Nous ne pouvons que constater, ces dernières décennies, la généralisation de l'arme monétaire comme remède à toutes les crises. Les banques centrales utilisent l'arme du crédit (des états, des particuliers, des entreprises et le taux de refinancement des banques) et se trouvent à piloter à vue le « risque sistémique » (risque de faillite en chaine suite au défaut de paiement d'un gros établissement de crédit ou d'un Etat). On a inventé le terme « too big to fail » pour rendre compte de cet état de fait qui protège de fait les détenteurs d'obligations (ou de créances) d'Instituts Financiers dont la stabilité est critique pour le système. Mais cette protection ne s'étend pas aux actionnaires qui subissent réellement le risque de dévaluation considérable de leur participation.

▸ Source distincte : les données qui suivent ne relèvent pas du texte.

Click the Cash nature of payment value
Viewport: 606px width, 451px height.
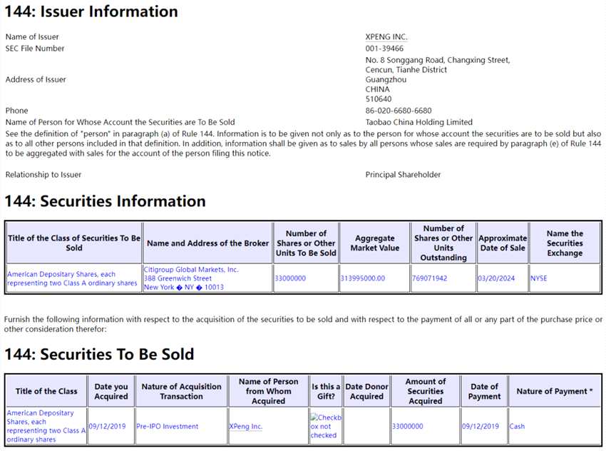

Les liquidités abondantes entretenues au travers de l'endettement des Etats ont rassuré la Communauté financière sur la solidité du système après 2008. Toutes sortes de nouveaux contrôles sont en place (Bales 3, Solvency 2) qui provoquent des réflexions dans toutes les Institutions financières au sens large (Assurances et banques), des réorganisations stratégiques, et en général, une meilleure perception du risque.

Les équilibres entre marchés développés et émergents ont changé profondément de nature, puisqu'il n'est pas rare de voir des pays émergents avec une meilleure orthodoxie financière qu'un pays de la zone « A » de l'OCDE. D'où une tendance générale à l'internationalisation des portefeuilles, pour profiter des nouvelles zones de croissance de l'Economie réelle et boursière.

Cette convergence est elle une bulle spéculative ou témoigne t'elle d'un rééquilibrage de la richesse au niveau mondial ?

Force est de constater que l'économie réelle bénéficie indirectement de la bonne tenue des marchés mondiaux, car la publicité qui en est donnée auprès du grand public est telle qu'elle affecte la variable clé qui relie ces deux mondes : la confiance envers notre système économique.